2013-02-26 15:43:08

Un libro sul Beato Brandsma, carmelitano olandese martire della Shoah


Tradotta per la prima volta in italiano, la conferenza “Insegnare la prevenzione della crudeltà verso gli animali” che il Beato Tito Brandsma tenne nel 1936 presso l’Università di Nimega, diventa un libro pubblicato dalle edizioni Graphe.it, dal titolo “Per vivere senza crudeltà verso gli animali”. Ce ne parla Roberta Barbi: RealAudioMP3

È un tema particolare, quello affrontato da padre Tito Brandsma, il carmelitano olandese beatificato da Giovanni Paolo II nel 1985: l’amore verso gli animali. Dio ha creato gli animali e dal momento che noi siamo chiamati ad amare tutto ciò che Dio ha creato, siamo tenuti ad amarli e ogni genere di violenza verso di loro è ingiustificata agli occhi di Dio: una forma di rispetto per la bellezza del Creato, tema affrontato oggi dall’etica cristiana, come afferma il dott. Leonardo Caffo, del laboratorio di Ontologia dell’università di Torino, autore della prefazione del volume:

“Il cristianesimo può essere una delle vie preferenziali per comprendere quanto il nostro rapporto con gli animali e gli umani dovrebbe cambiare e io credo che una buona interpretazione sia quella che vede Dio dare all’uomo la responsabilità del Creato, cioè la responsabilità degli altri animali e delle loro vite. Per cui, il cristianesimo, che è la bontà fatta religione, non può non tenere conto di un aspetto come questo”.

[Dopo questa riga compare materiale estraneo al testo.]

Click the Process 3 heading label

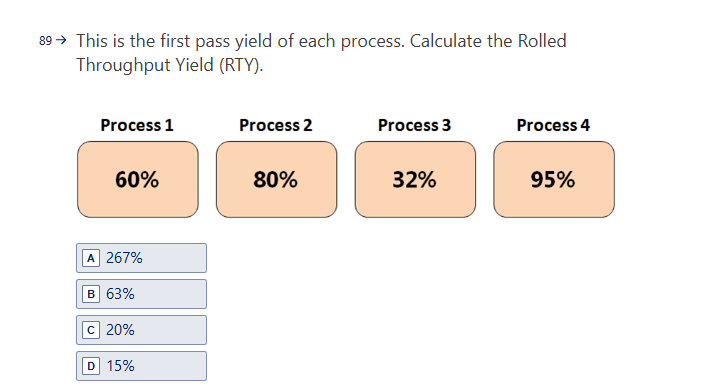click(414, 125)
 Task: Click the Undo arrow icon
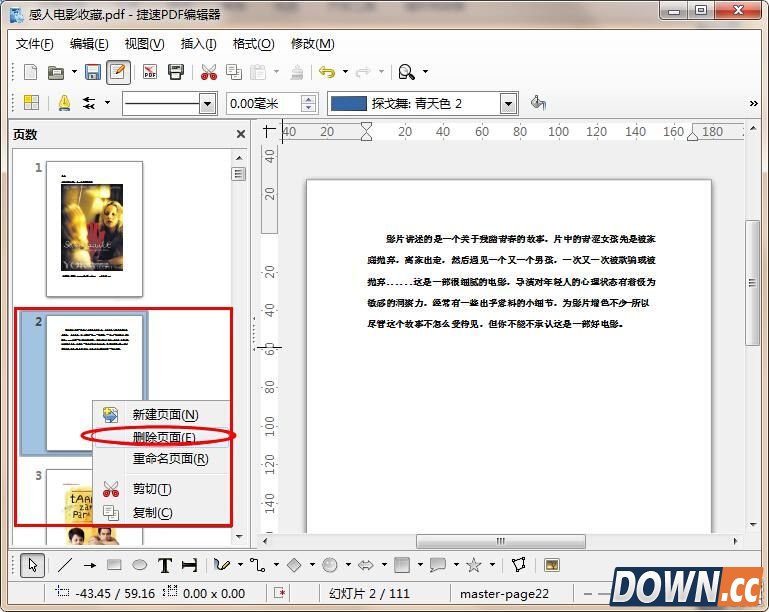pyautogui.click(x=326, y=72)
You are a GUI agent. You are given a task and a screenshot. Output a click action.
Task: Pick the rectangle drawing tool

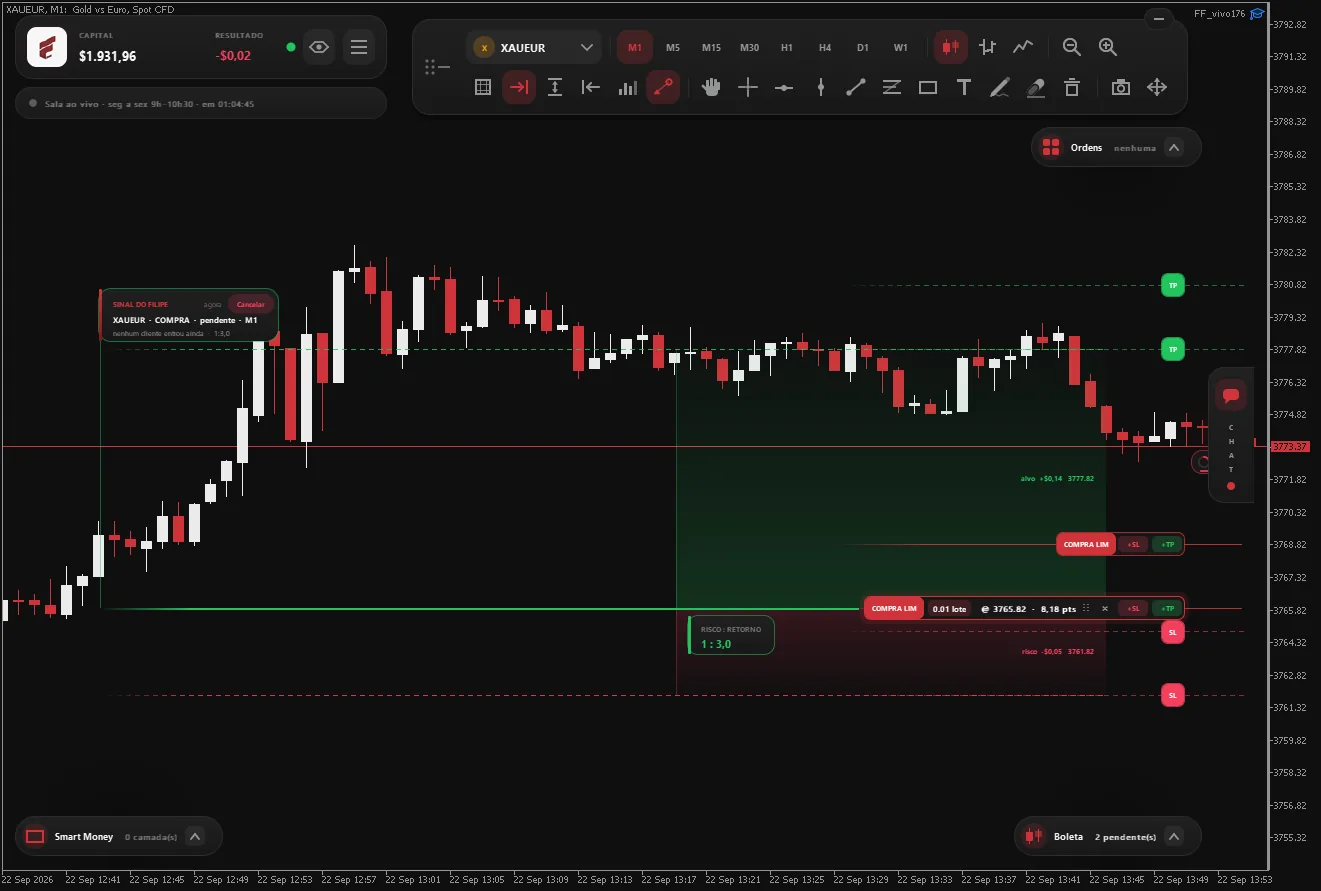pos(928,87)
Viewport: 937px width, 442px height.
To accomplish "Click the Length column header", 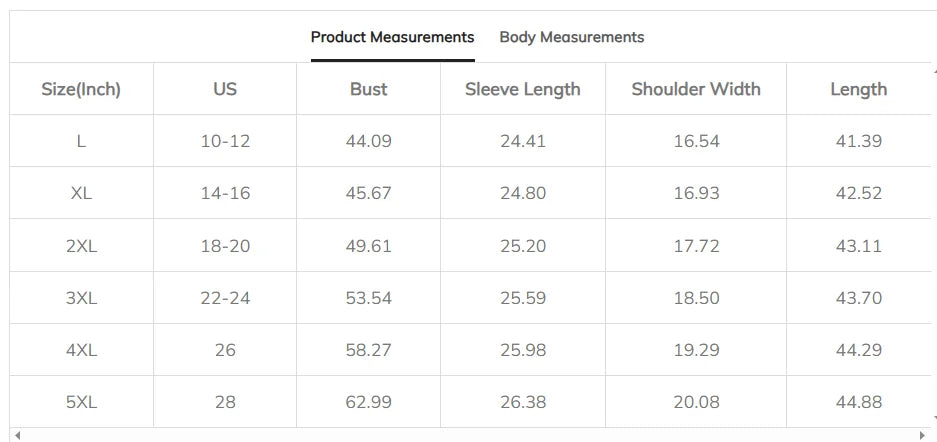I will click(x=858, y=89).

Il Beato scrive che chi è crudele verso gli animali rischia di diventarlo verso le persone: proprio lui che morirà a causa di una delle massime espressioni storiche della crudeltà umana, tanto più orribile perché aggravata dal non-senso, la Shoah. Eppure, nel suo diario scritto a Dachau, appare sempre in pace con il mondo e con Dio, cui si è affidato interamente. Una serenità che sa interpretare padre Giovanni Grosso, postulatore generale dell'Ordine carmelitano:

“Direi che un carmelitano ce l’abbia nel sangue, questa chiamata all’unione con Dio e quindi anche quella pace, che nasce appunto dall’incontro e dalla frequenza del rapporto con il Signore”.

Uno degli episodi più toccanti della vita di padre Tito nel campo di sterminio è proprio l’ultimo giorno, quel 26 luglio 1942 in cui un’infermiera gli procurò l’iniezione letale. Proprio a lei, il Beato regala il suo Rosario di fortuna, fatto di pezzetti di legno e bottoni, chiedendole di pregare. All’obiezione di lei di non saperlo fare, risponderà semplicemente: “Basta che tu dica: prega per noi peccatori”. In questo sta l’importanza e il valore che il carmelitano dà alla preghiera e alla recita del Santo Rosario in particolare, come sottolinea padre Grosso:

“Il Rosario è appunto un modo per rimanere legato a Maria. Per lui, quindi, è una compagnia molto forte. Evidentemente, l’oggetto in sé non era così essenziale. Qui sta il suo rammarico ed anche poi la gratitudine a quel prigioniero che gli confeziona questo Rosario, fatto di pezzetti di legno e di bottoni, che poi finirà nelle mani dell’infermiera che lo ha ucciso e che diventa occasione anche di conversione”.

Padre Tito era stato condannato perché aveva mosso ai nazisti l’accusa peggiore: quella di andare contro la persona umana e il suo valore. Al neopaganesimo che il nazismo rappresentava, egli rispondeva con l’amore. Anche per questo è morto da martire, come ricorda ancora padre Grosso, evidenziando l’insegnamento che questa grande figura offre ancora all’uomo di oggi:

“Credo sia la capacità di affiancarsi alle persone, di camminare con loro per dare un messaggio di speranza, di salvezza, che è quello che ci viene dal Vangelo. Apparentemente, e in questo anche è pienamente martire, umanamente e storicamente padre Tito viene sconfitto, perché muore. Ma è proprio grazie alla sua capacità di donarsi, non senza lottare, che poi può accettare la situazione, trasformandola in un’occasione di annuncio, di salvezza”.